Without changing a character, output all of the records.

Segment Start: Exercise data

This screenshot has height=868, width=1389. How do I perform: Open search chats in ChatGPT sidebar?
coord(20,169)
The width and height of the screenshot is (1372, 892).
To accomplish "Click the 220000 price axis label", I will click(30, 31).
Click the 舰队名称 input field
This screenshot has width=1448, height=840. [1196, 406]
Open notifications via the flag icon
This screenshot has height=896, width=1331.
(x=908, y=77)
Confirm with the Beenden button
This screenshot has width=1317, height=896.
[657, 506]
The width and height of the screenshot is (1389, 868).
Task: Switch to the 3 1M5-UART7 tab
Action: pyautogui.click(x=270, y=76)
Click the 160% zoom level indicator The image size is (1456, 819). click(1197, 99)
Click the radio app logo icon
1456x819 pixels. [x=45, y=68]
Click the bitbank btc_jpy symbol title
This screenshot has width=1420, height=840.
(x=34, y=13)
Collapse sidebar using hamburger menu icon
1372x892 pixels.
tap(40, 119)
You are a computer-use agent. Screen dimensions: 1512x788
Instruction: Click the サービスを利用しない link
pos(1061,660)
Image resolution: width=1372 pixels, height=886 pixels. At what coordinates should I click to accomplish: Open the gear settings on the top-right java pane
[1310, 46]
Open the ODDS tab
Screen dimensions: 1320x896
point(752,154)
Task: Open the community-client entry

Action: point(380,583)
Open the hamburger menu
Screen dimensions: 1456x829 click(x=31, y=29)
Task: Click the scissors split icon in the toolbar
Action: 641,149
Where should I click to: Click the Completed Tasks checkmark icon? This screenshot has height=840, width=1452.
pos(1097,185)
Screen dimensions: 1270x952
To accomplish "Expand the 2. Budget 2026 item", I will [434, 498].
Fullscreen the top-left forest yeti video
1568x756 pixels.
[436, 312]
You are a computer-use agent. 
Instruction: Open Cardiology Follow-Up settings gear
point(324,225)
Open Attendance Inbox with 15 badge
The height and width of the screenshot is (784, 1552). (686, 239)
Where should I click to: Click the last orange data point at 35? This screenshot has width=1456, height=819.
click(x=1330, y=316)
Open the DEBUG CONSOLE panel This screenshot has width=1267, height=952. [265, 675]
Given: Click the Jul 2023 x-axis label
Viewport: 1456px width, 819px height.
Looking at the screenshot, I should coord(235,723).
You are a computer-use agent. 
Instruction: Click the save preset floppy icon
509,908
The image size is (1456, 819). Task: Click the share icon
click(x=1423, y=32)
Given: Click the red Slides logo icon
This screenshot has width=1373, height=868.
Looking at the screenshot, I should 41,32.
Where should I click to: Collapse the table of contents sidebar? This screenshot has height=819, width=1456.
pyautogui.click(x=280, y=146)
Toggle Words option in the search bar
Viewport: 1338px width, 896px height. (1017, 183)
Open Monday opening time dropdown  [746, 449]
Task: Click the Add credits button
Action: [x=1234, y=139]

Segment End: Exercise data

### Answer for the task
This screenshot has height=868, width=1389. How do I perform: Open search chats in ChatGPT sidebar?
coord(20,169)
The width and height of the screenshot is (1372, 892).
To accomplish "Click the 220000 price axis label", I will click(30, 31).
Click the 舰队名称 input field
This screenshot has width=1448, height=840. [1196, 406]
Open notifications via the flag icon
This screenshot has height=896, width=1331.
(x=908, y=77)
Confirm with the Beenden button
This screenshot has width=1317, height=896.
[657, 506]
The width and height of the screenshot is (1389, 868).
Task: Switch to the 3 1M5-UART7 tab
Action: pyautogui.click(x=270, y=76)
Click the 160% zoom level indicator The image size is (1456, 819). click(1197, 99)
Click the radio app logo icon
1456x819 pixels. [x=45, y=68]
Click the bitbank btc_jpy symbol title
This screenshot has width=1420, height=840.
(x=34, y=13)
Collapse sidebar using hamburger menu icon
1372x892 pixels.
tap(40, 119)
You are a computer-use agent. Screen dimensions: 1512x788
Instruction: Click the サービスを利用しない link
pos(1061,660)
Image resolution: width=1372 pixels, height=886 pixels. At what coordinates should I click to accomplish: Open the gear settings on the top-right java pane
[1310, 46]
Open the ODDS tab
Screen dimensions: 1320x896
point(752,154)
Task: Open the community-client entry

Action: point(380,583)
Open the hamburger menu
Screen dimensions: 1456x829 click(x=31, y=29)
Task: Click the scissors split icon in the toolbar
Action: 641,149
Where should I click to: Click the Completed Tasks checkmark icon? This screenshot has height=840, width=1452.
pos(1097,185)
Screen dimensions: 1270x952
To accomplish "Expand the 2. Budget 2026 item", I will [434, 498].
Fullscreen the top-left forest yeti video
1568x756 pixels.
[436, 312]
You are a computer-use agent. 
Instruction: Open Cardiology Follow-Up settings gear
point(324,225)
Open Attendance Inbox with 15 badge
The height and width of the screenshot is (784, 1552). (686, 239)
Where should I click to: Click the last orange data point at 35? This screenshot has width=1456, height=819.
click(x=1330, y=316)
Open the DEBUG CONSOLE panel This screenshot has width=1267, height=952. [265, 675]
Given: Click the Jul 2023 x-axis label
Viewport: 1456px width, 819px height.
Looking at the screenshot, I should coord(235,723).
You are a computer-use agent. 
Instruction: Click the save preset floppy icon
509,908
The image size is (1456, 819). Task: Click the share icon
click(x=1423, y=32)
Given: Click the red Slides logo icon
This screenshot has width=1373, height=868.
Looking at the screenshot, I should 41,32.
Where should I click to: Collapse the table of contents sidebar? This screenshot has height=819, width=1456.
pyautogui.click(x=280, y=146)
Toggle Words option in the search bar
Viewport: 1338px width, 896px height. (1017, 183)
Open Monday opening time dropdown  [746, 449]
Task: Click the Add credits button
Action: [x=1234, y=139]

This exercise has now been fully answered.